I have been in your shoes and and if men think they can keep doing this they do it......im glad your done with it and sticking to your guns....
:hugs:


----------



## Seren0613

Update: not only did he kick me out, he changed the locks. He's being a butthead and saying it's me! Anyway, he's still maintaining he will take full custody. So... I met with a lawyer today. The lawyer is in my hometown (which I'm moving back to since being kicked out. Staying here with parents, sign a lease on an apartment in a week). My lawyer is cut-throat, no nonsense. Other lawyers are scared to go against him in court -- they usually lose. He's that good... and expensive. $3,000 to be exact. So, I'm drawing out of my retirement, but I have to in this situation.

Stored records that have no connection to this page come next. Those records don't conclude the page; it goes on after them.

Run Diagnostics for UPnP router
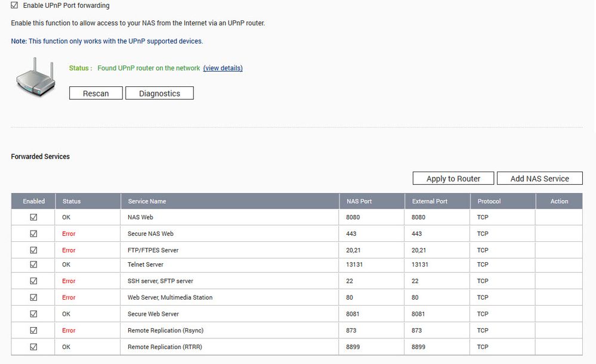Screen dimensions: 596x364 pyautogui.click(x=159, y=93)
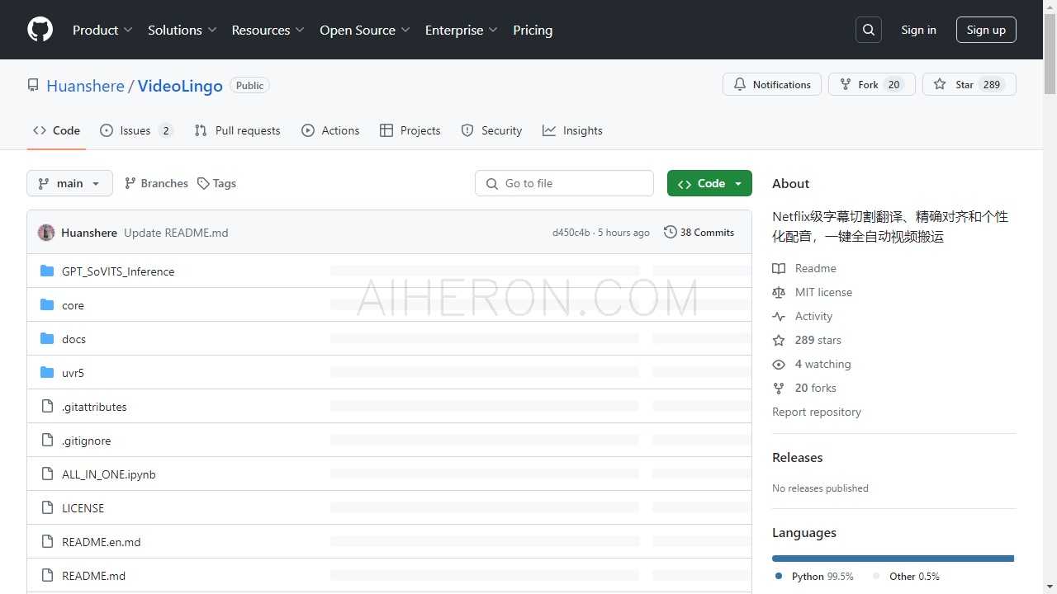Open the GPT_SoVITS_Inference folder
The width and height of the screenshot is (1057, 594).
[x=118, y=271]
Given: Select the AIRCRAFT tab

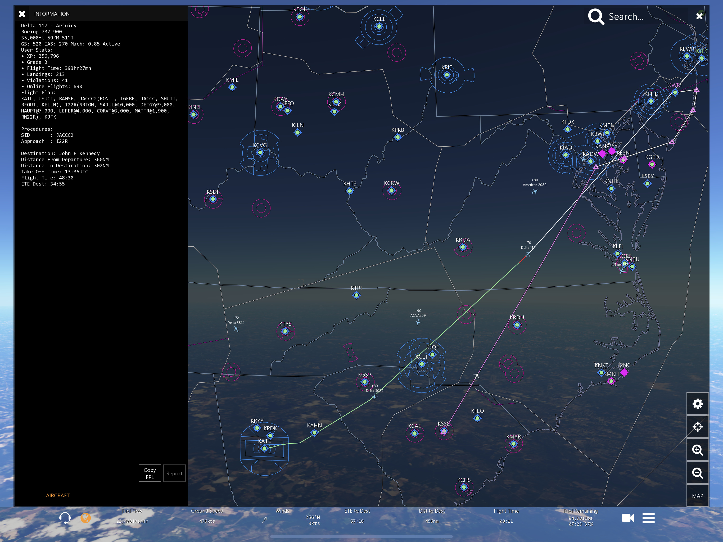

Moral dilemma: where I live, once fob signs birth certificate, he has equal rights. At that point he could grab her and run out. Police will not bring her back to me unless I have a court order saying 1. I have custody 2. He needs to give her back. He could keep her until we went to court, I would have to file an emergency custody hearing. 

My lawyer says we can't risk this. I agree. He says technically, I don't have to invite him to her birth - he wouldn't. 1. No relationship, no obligation. He says she will be a newborn, they do not have a relationship. Also, as far as "promoting a good relationship for the other parent" (which courts favor the parent who does this and usually award custody to the more responsible parent who facilitates this) does not exist for the previous reason. It would be different if she were 5, but she's a newborn and we were never married. I wanted shared custody with not child support, but he said that's not an option given that I had to move an hour away. 1 of us will have full custody (me) and hr will get short visitation while she is young (a few hrs, at my place) that would build up to every other weekend (at most) when she is older. Also, once she's born, I will have to file for custody. I have a month to get $3,000 to pay my lawyer (do-able, but tough) and then we can begin.

So, the plan is: once she's born, when I'm discharged I text him to tell him he's a father. We immediately file for custody, have a hearing in approximately 2 weeks. I will get custody, he will get visitation. At that point, he will be ordered child support by the court.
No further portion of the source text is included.